Bully Ray has enjoyed the more tame schedule of ROH compared to WWE, where he was on the road between 250-300 days a year. At 45, the travel was starting to take a toll on him. Bully Ray plans to wrestle 40-50 shows this year with ROH, which gives him more than enough time to commit to his other ventures. Bully Ray also recently started as a co-host on Sirius XM's Busted Open Radio two days a week. He's also busy training wrestlers at the Team 3D Academy, which he opened with D-Von in 2007.

While Bully Ray continues to compete in ring, D-Von is working with the next generation of talent. Bully Ray hopes to one day reunite with his longtime partner in WWE, only this time they won't be smashing guys through tables.
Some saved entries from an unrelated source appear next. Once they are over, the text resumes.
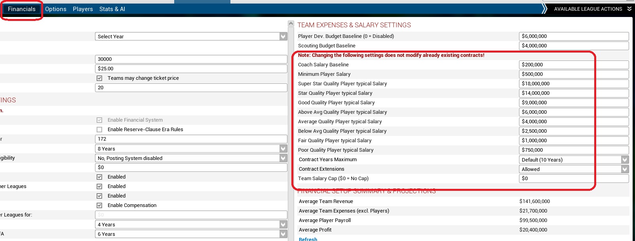Viewport: 635px width, 241px height.
Task: Click the Refresh link under projections
Action: [308, 239]
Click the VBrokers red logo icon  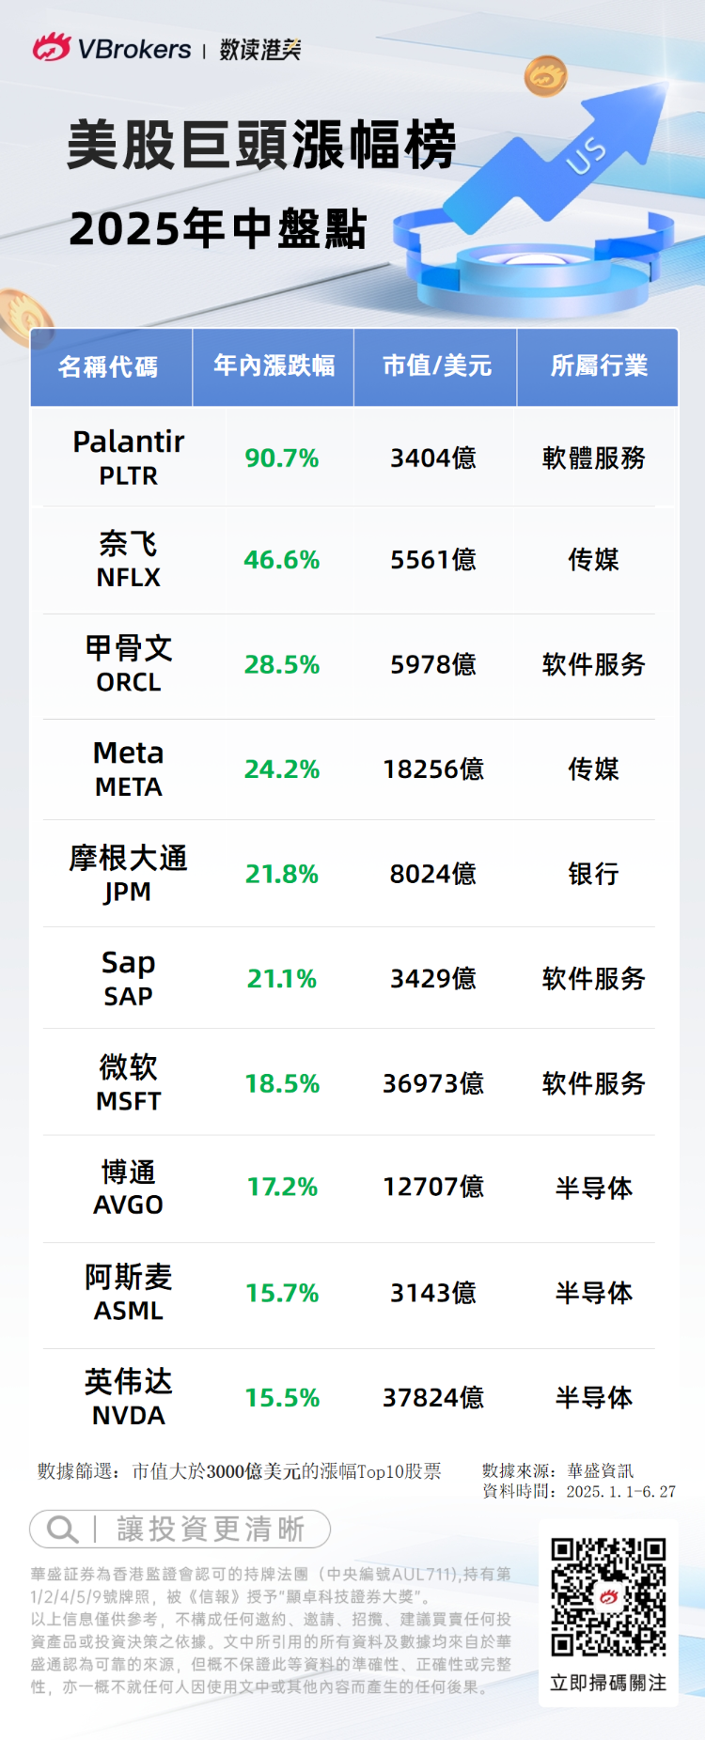tap(52, 47)
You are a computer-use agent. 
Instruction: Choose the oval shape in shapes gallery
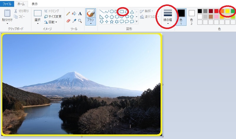(x=112, y=12)
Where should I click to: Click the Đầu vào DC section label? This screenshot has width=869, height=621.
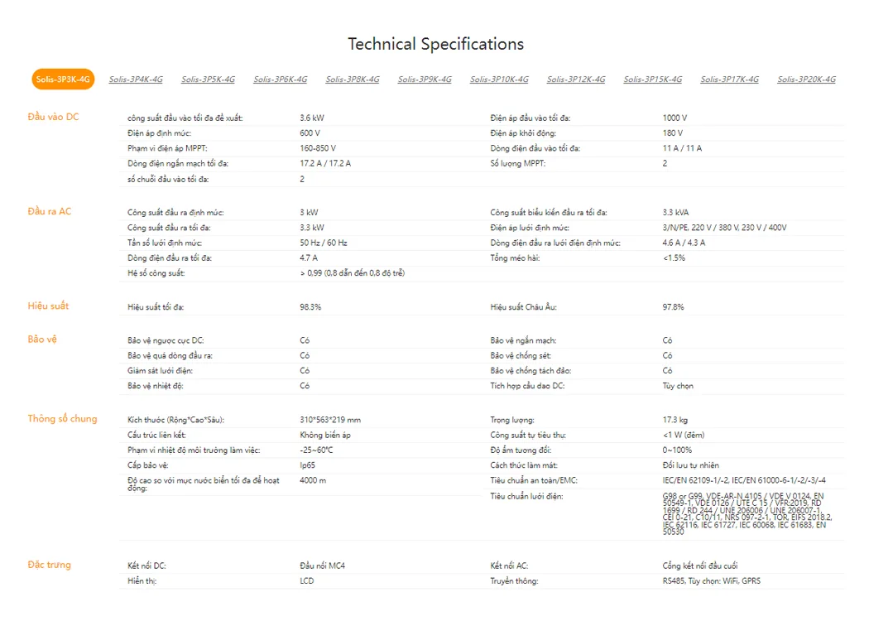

Until that day comes, Bully Ray will just have to get the tables himself.

"It wasn't time for me to hang up my boots yet," he said. "I have been asked in the past by the higher-ups in WWE if I'd be interested in being a producer, and when the time is right hopefully that position is still available."

Whether this is Bully Ray's last stop of his wrestling career, or his last major stop, he's out there now because he wants to be there, and he has value. With an ability to still go in the ring, but a knowledge that most anything you can accomplish in a career is already behind him, it's all about having fun, getting the rush from the crowd and giving back to the business that has given him so much.

"I have nothing left to prove in ring. Zero," Bully Ray said. "People will be talking about the Dudley Boys, or Team 3D or Bully Ray for a long time to come, whether that's from what we did in ECW, being the nine-time WWE tag team champions, stealing shows at WrestleMania, being the most decorated team in the world, the Bully Ray run, what I was able to accomplish in TNA. What is [there] left to do?"